This introduction sets out the conceptual, historical and literary-critical foundations on which this book is built. It begins by exploring some of the conceptual approaches to the study of collective memory. It focuses in particular on cultural memory and the influential role of fictional texts. It then examines the fraught historical legacies of the Second World War and evaluates Henry Rousso's pioneering model of the evolutions in French memories of the Second World War, the ‘Vichy syndrome’. Lastly, the introduction examines critical approaches to the study of popular culture. It investigates the narrative template of crime fiction and identifies the specific contribution crime fiction can make to our understanding of the wartime past.

**What this exercise asks:**
[1] Can you summarize the introduction in two sentences?
[2] Answer these questions from the introduction:
(a) Whose model of the evolutions in French memories of the Second World War does it evaluate?
(b) What is that model called?
(c) Whose narrative template does it investigate?
[3] Can you rewrite the passage of the introduction between "This introduction sets" and "the wartime past.", inclusive, putting "detective fiction" in place of "crime fiction"?
None of the entries is needed.

[Records for locating words and elements]
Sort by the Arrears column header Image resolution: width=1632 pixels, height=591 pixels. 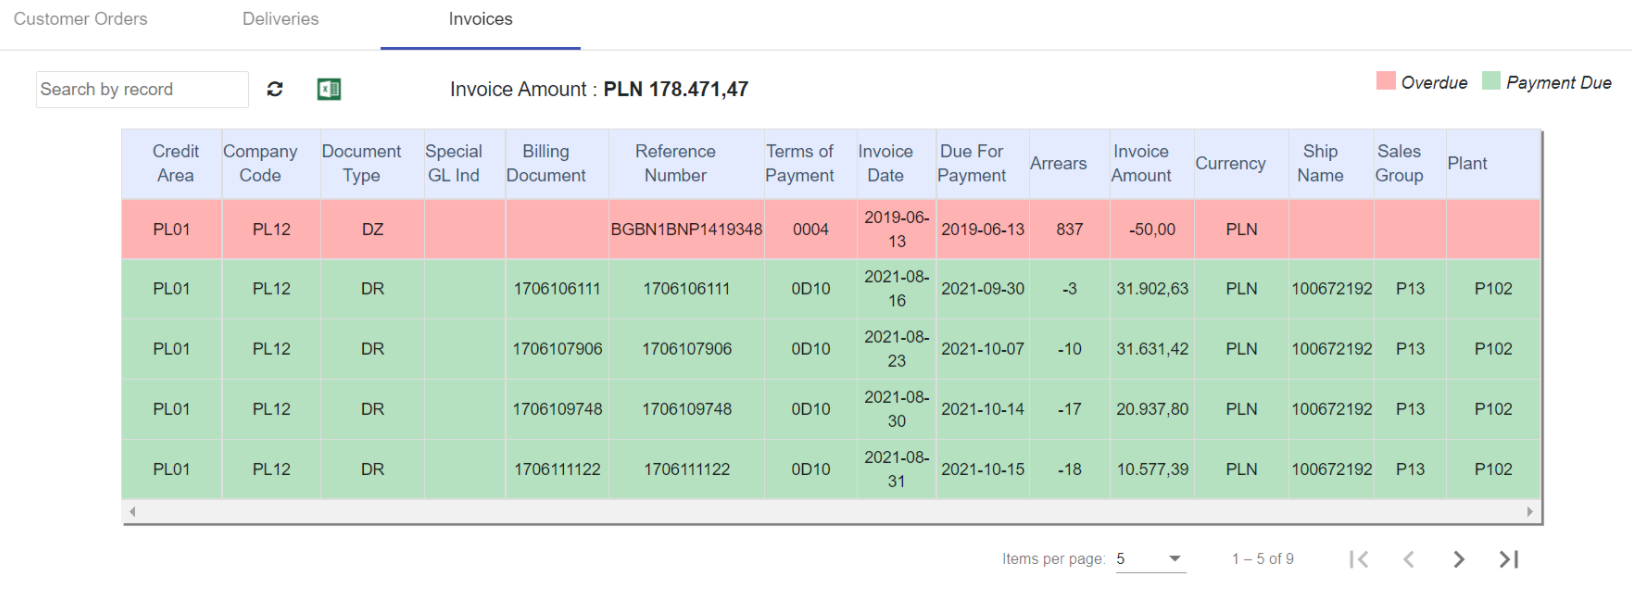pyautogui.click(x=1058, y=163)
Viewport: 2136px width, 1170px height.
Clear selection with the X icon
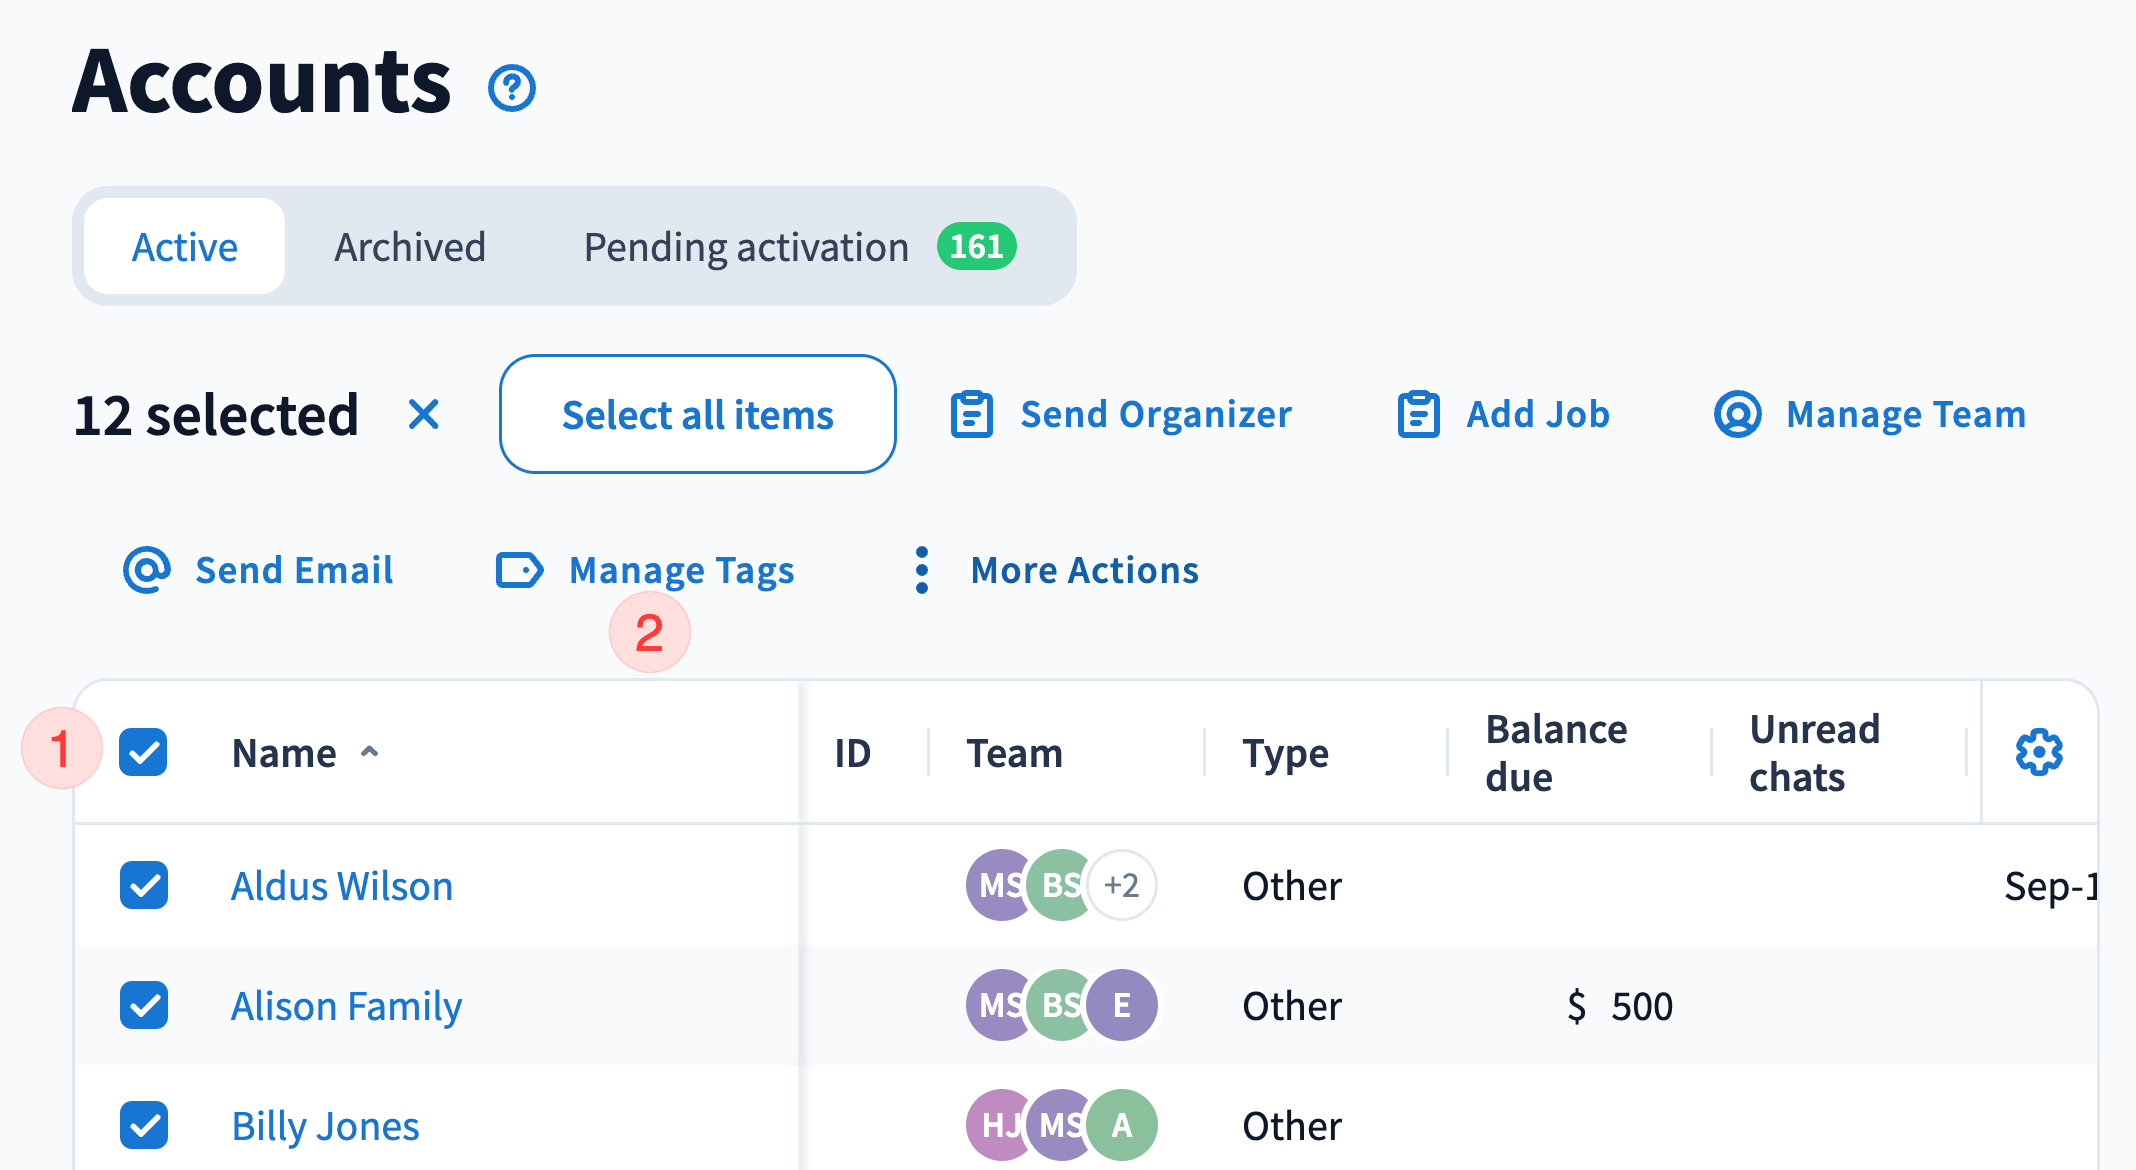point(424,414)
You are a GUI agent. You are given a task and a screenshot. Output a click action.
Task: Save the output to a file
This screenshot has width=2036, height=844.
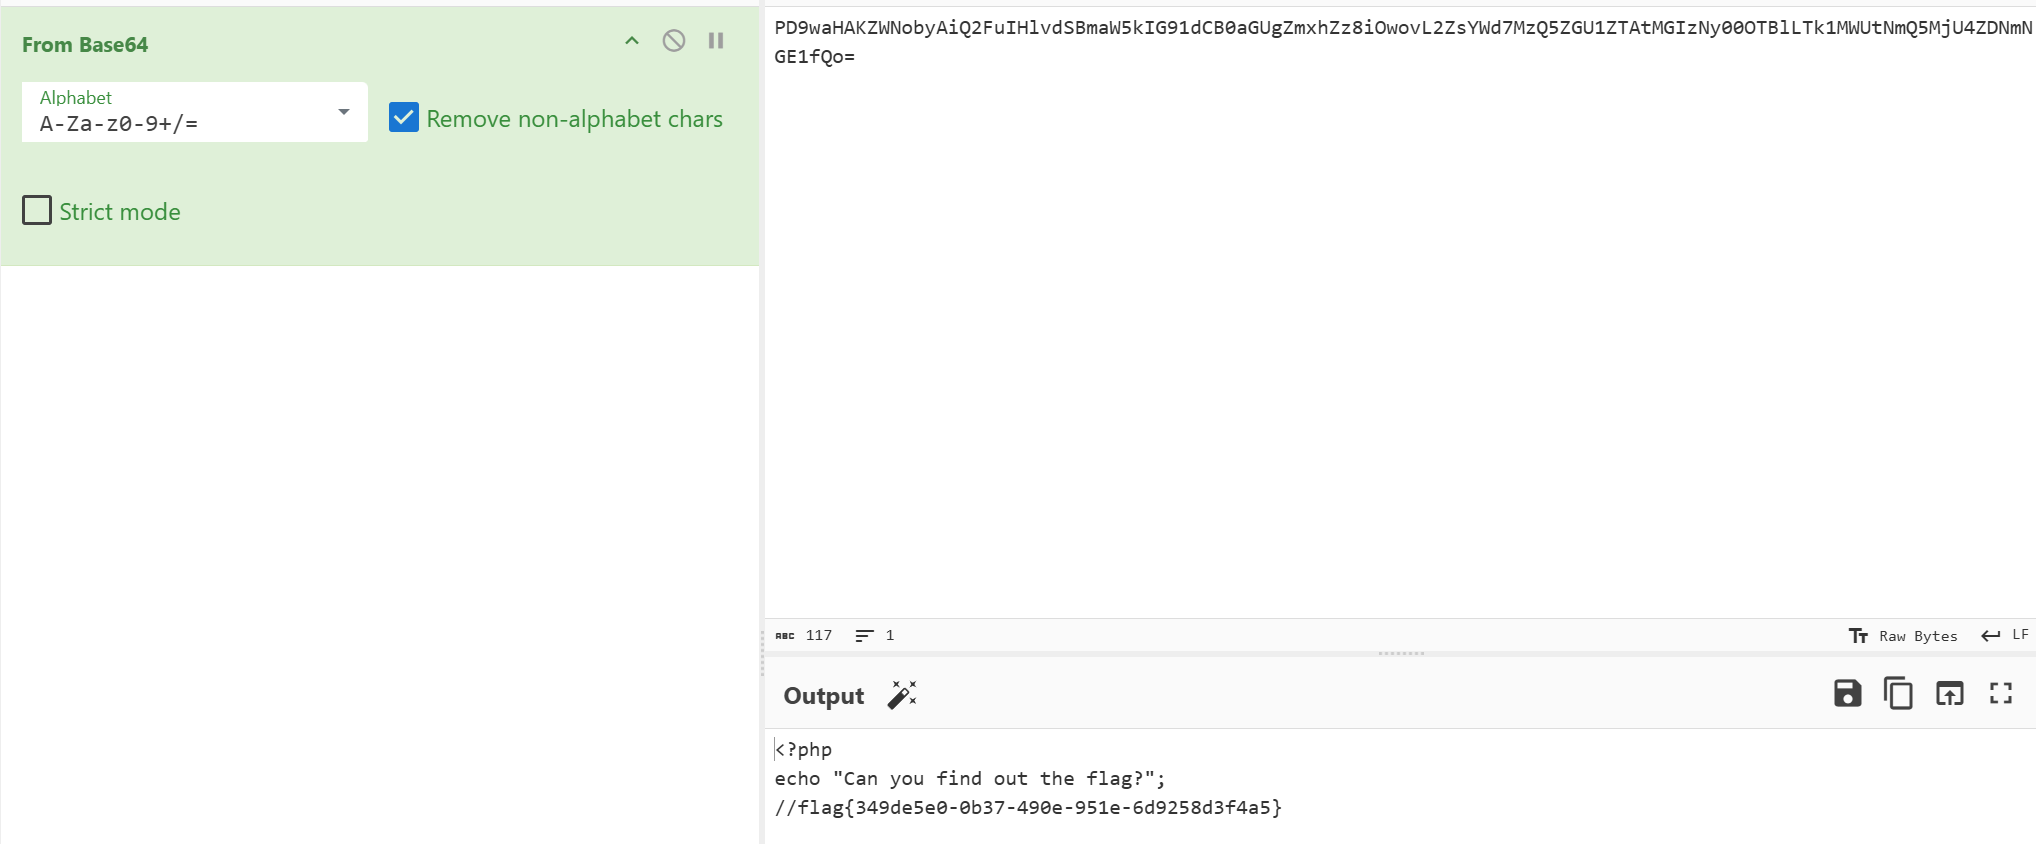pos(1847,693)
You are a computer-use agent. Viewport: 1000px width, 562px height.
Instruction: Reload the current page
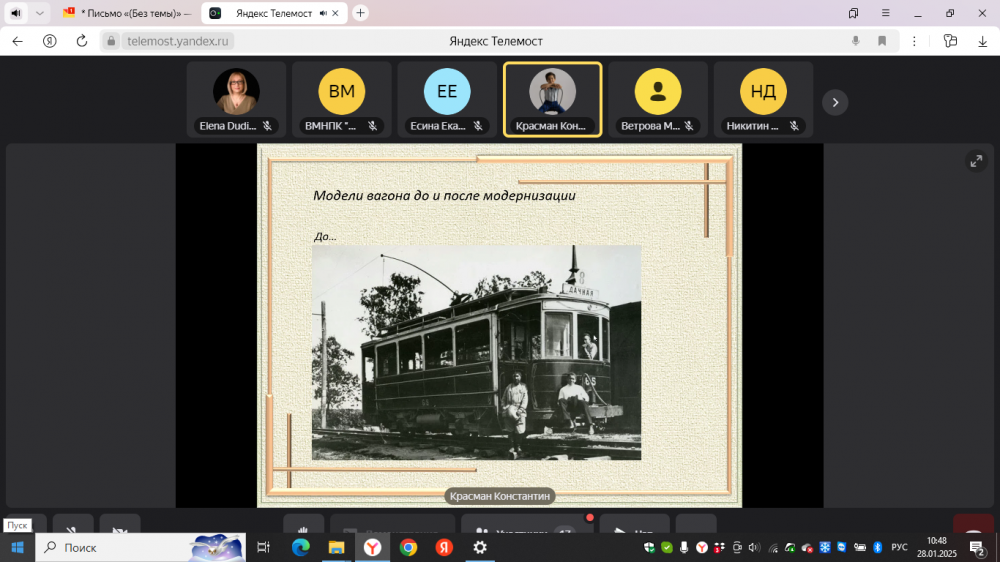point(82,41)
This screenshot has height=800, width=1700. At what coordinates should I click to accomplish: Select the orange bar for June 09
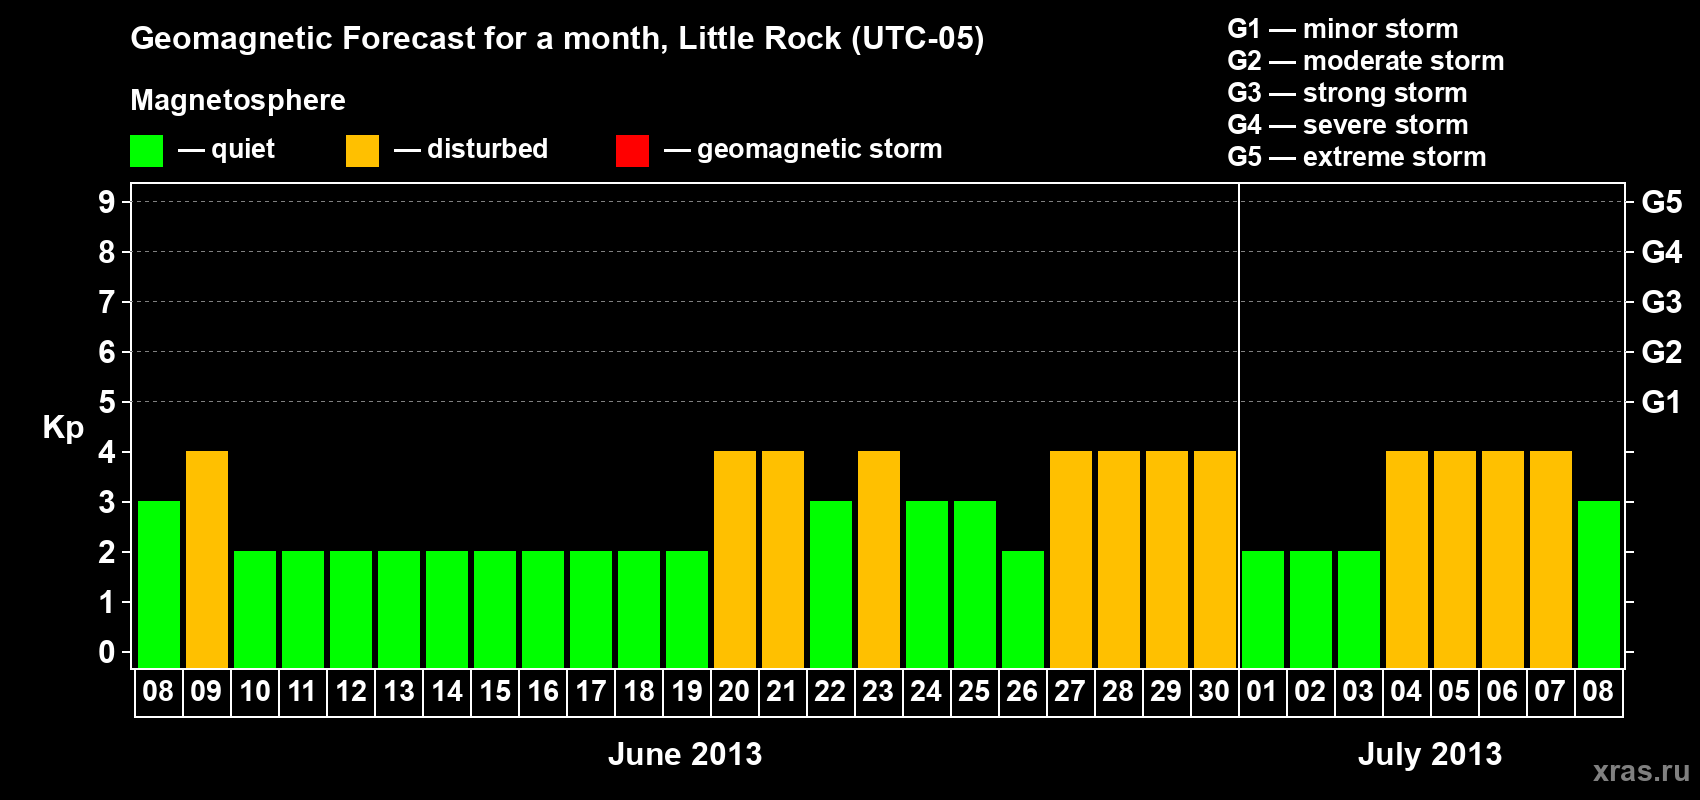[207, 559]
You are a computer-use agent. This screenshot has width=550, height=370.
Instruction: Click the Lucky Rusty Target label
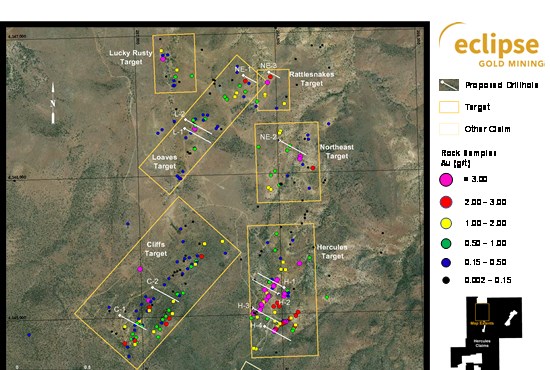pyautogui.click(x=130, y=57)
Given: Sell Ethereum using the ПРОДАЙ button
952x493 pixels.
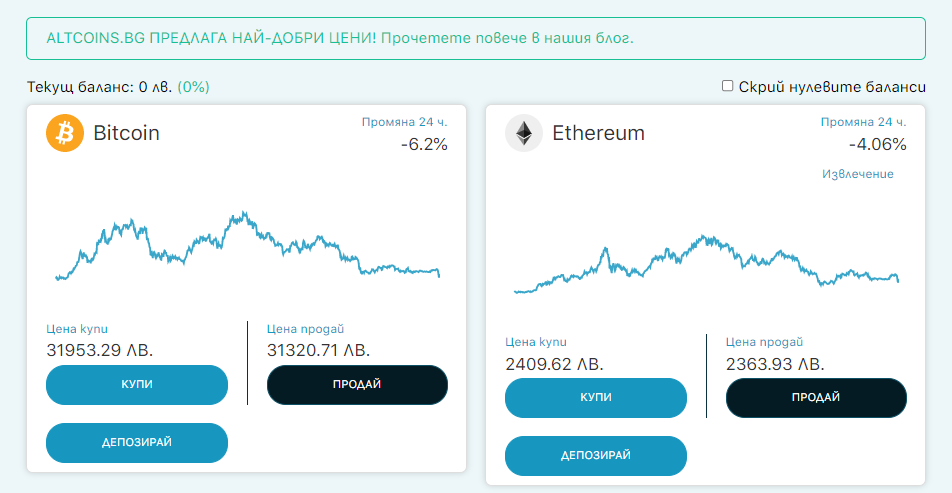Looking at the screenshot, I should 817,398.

**Responses by task:**
[1] The introduction sets out the conceptual, historical and literary-critical foundations of the book, exploring approaches to collective memory with a focus on cultural memory and the role of fictional texts. It then examines the historical legacies of the Second World War, evaluates Henry Rousso's "Vichy syndrome" model, and looks at approaches to popular culture and the contribution crime fiction can make to understanding the wartime past.

[2]
(a) Henry Rousso's.
(b) The "Vichy syndrome."
(c) Crime fiction's.

[3]
This introduction sets out the conceptual, historical and literary-critical foundations on which this book is built. It begins by exploring some of the conceptual approaches to the study of collective memory. It focuses in particular on cultural memory and the influential role of fictional texts. It then examines the fraught historical legacies of the Second World War and evaluates Henry Rousso's pioneering model of the evolutions in French memories of the Second World War, the ‘Vichy syndrome’. Lastly, the introduction examines critical approaches to the study of popular culture. It investigates the narrative template of detective fiction and identifies the specific contribution detective fiction can make to our understanding of the wartime past.